Re: [PATCH v2] ALSA: usb-audio: Disconnect components on probe errors

[Takashi Iwai]

On Thu, 18 Jun 2026 14:22:09 +0200,
Cen Zhang wrote:
> 
> MIDI 2.0 input URBs can be submitted before usb_audio_probe() has
> finished building and registering the card.  If a later setup step fails,
> cleanup can reach the card or MIDI 2.0 endpoint free path while those URBs
> are still owned by the USB core.  The normal disconnect path avoids this by
> publishing the disconnected state and killing/draining URBs before endpoint
> storage and coherent transfer buffers are released.
> 
> The buggy scenario involves two paths.

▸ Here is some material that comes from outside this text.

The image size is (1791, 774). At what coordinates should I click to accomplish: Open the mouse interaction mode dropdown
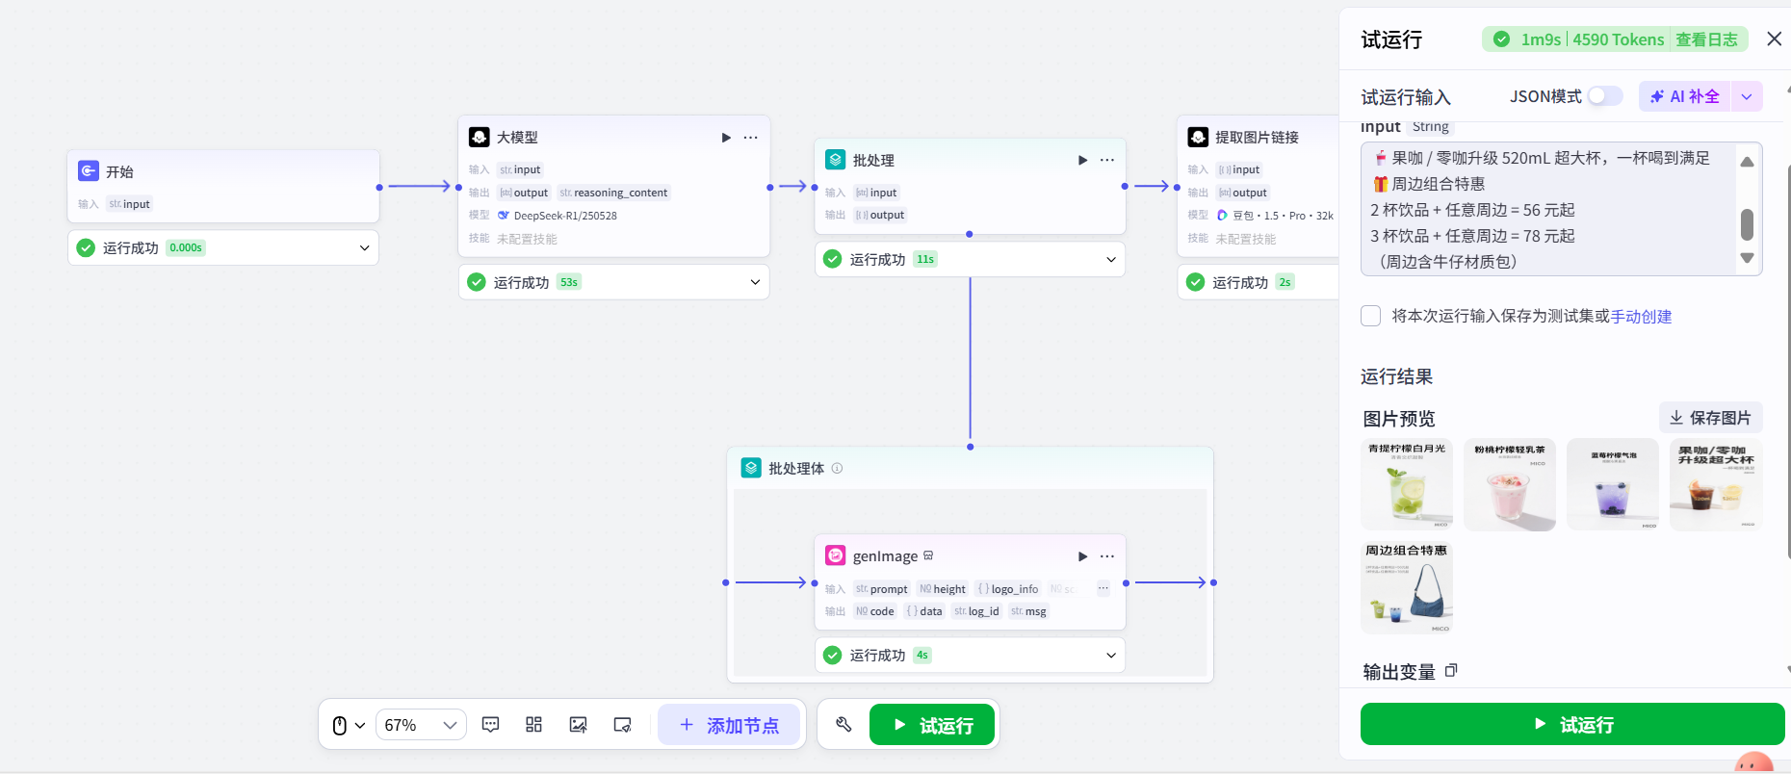click(x=349, y=725)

Each column shows path order:
> 
> probe error path:                         USB completion path:
> 1. start_input_streams() submits          1. The HCD still owns a
>    input URBs.                               submitted input URB.
> 2. A later setup helper returns           2. input_urb_complete() runs
>    an error.                                 with urb->context in ep.
> 3. Cleanup frees endpoint storage         3. The completion reads ep
>    and URB buffers.                          state and can requeue URBs.
> 
> Factor the component release sequence out of __usb_audio_disconnect() and
> call it when usb_audio_probe() is about to free a card that never claimed
> an interface.  The helper preserves the existing disconnect release order,
> including snd_usb_midi_v2_disconnect_all().
> 
> Also make the MIDI 2.0 endpoint destructor perform the local disconnect,
> kill and drain sequence only when the endpoint has not already been
> disconnected, so the internal MIDI 2.0 create-error cleanup is synchronized
> without repeating the stop sequence after normal disconnect.
> 
> Validation reproduced this kernel report:
> BUG: KASAN: slab-use-after-free in input_urb_complete+0x37/0x1b0
> Workqueue: usb_hub_wq hub_event
> RIP: 0010:_raw_spin_unlock_irq+0x2e/0x50
> Read of size 8
> Call trace:
>   dump_stack_lvl+0x77/0xb0
>   print_report+0xce/0x5f0
>   input_urb_complete+0x37/0x1b0 (sound/usb/midi2.c:186)
>   srso_alias_return_thunk+0x5/0xfbef5
>   __virt_addr_valid+0x19f/0x330
>   kasan_report+0xe0/0x110
>   __usb_hcd_giveback_urb+0x112/0x1d0
>   dummy_timer+0xaaa/0x19a0
>   lock_is_held_type+0x9a/0x110
>   __lock_acquire+0x467/0x28b0
>   mark_held_locks+0x40/0x70
>   _raw_spin_unlock_irqrestore+0x44/0x60
>   lockdep_hardirqs_on_prepare+0xbb/0x1a0
>   __hrtimer_run_queues+0x101/0x520
>   hrtimer_run_softirq+0xd0/0x130
>   handle_softirqs+0x15b/0x670
>   __irq_exit_rcu+0xd0/0x170
>   irq_exit_rcu+0xe/0x20
>   sysvec_apic_timer_interrupt+0x6c/0x80
>   asm_sysvec_apic_timer_interrupt+0x1a/0x20
> 
> Fixes: d9c99876868c ("ALSA: usb-audio: Create UMP blocks from USB MIDI GTBs")
> Assisted-by: Codex:gpt-5.5
> Signed-off-by: Cen Zhang <zzzccc427@xxxxxxxxx>
> ---
> v2:
> Factor USB-audio component disconnect into the probe error path and guard
> MIDI 2.0 endpoint kill/drain with ep->disconnected, per maintainer feedback.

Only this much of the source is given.